= REQUIRED TASKS =
a: Decide whether each statement agrees with the Syria report. Answer yes or no for each and quote the words from the report that settle it. (i) Al Sukhna lies southeast of Palmyra. (ii) All four mortar shells landed inside the Russian embassy compound. (iii) The Kurds announced local elections for March.
b: Pick up the Syria report where it stops and continue it.

= STUDY TEXT =
=== Begin Enclosure ===

August 5, 2017: In the central Syria (Homs province) the army captured Al Sukhna, the last large town controlled by ISIL in the province. This came after a two week battle in the town itself. The fighting has been slow as Al Sukhna is only 50 kilometers southeast of Palmyra which ISIL lost in March.
August 3, 2017: In Turkey the government has replaced the senior leadership of the army, navy and air force. Since mid-2016 the government has fired or forced to retire more than half the generals and admirals. The government feared that many of these officers would not follow orders. That is still a risk because the Turkish leaders want their armed forces to prepare for an attack on the Syrian SDF forces. That would include the hundreds of American troops who advise and operate with the SDF. This could cause fighting with the United States, a fellow NATO member. The SDF is considering an alliance with the Assads should it come to war with the Turks. Stranger things have happened in this part of the world because if there is one thing the Syrian Kurds and Syrian Arabs can agree on is that Turks in Syria are definitely not welcome. Several centuries of Turkish rule led to that attitude.
Meanwhile the U.S. is openly criticizing the Turkish attitude and denying Turkish accusations that the Americans are aiding the SDF even though everyone (at least the current Turk government) knows SDF contains a large contingent of Kurdish separatists who want to attack Turkey.
August 2, 2017: In the south four mortar shells were fired at the Russian embassy compound in Damascus. Two shells fell within the embassy compound and exploded causing some material damage. The other two shells landed outside the compound. No one was injured. These embassy attacks have happened regularly, sometimes monthly, since 2011. At this time there are still some rebels within mortar range of this part of Damascus and that apparently accounts for the continued attacks.
July 30, 2017: In Kurdish controlled areas of northern Syria the Kurds announced January elections for local governments. The Turks oppose this sort of thing.

=== End Enclosure ===

= DATA EXCERPT =
=== Begin Enclosure ===

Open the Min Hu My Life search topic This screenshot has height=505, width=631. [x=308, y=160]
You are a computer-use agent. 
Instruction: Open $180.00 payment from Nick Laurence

=== End Enclosure ===

= TASK-BY-TASK OUTPUTS =
a:
(i) Yes: "Al Sukhna is only 50 kilometers southeast of Palmyra"
(ii) No: "Two shells fell within the embassy compound and exploded causing some material damage. The other two shells landed outside the compound."
(iii) No: "the Kurds announced January elections for local governments"

b:
July 26, 2017: Satellite photos show Russia has replaced a dozen of the older warplanes at its Hmeymin airbase, Most of the 20 or so aircraft there are now Su-34, Su-35 and Su-30SM, which are built to mainly deliver smart bombs and guided missiles. For over a year Russia was using older warplanes that could only deliver unguided bombs because Russia had quickly exhausted its supply of smart bombs by early 2016. The more modern warplanes are also more effective at air-to-air combat. Hmeymin is outside the port city of Latakia and defended by Russia’s most modern air defense system (the S-400). Russia recently signed a 49 year lease with the Assads for the use of Hmeymin airbase. The lease can be extended for 25 years at a time after the initial 49 years. Russia is also upgrading its military port facilities in the Syrian port of Tartus to that of a permanent naval base.
July 25, 2017: In the northeast (Hasakah province) Turkish forces discovered another tunnel built under the border by smugglers. This has become common since the Turks increased security along the Syrian border. The Turks blame the Kurds for the tunnels but in Hasakah the smugglers have to make deals with the Kurds who control most of the province. Naturally the Kurds use the tunnel to move people or equipment (like weapons) they cannot get past Turkish border security. The tunnels tend to be deep (6-10 meters) and long (300 0r more meters) and thus expensive to build and maintain. But like such tunnels everywhere the tunnel owners have to take that into account when putting up the cash to build and maintain a tunnel and charge customers accordingly. Tunnel owners try to make friends (local gangs or officials who can be bribed) on both sides but at this time Turkish politics is in turmoil and it is difficult to know who you can trust. At the moment the Turks have a real concern about PKK using the tunnels to move people and explosives needed for terror attacks inside Turkey.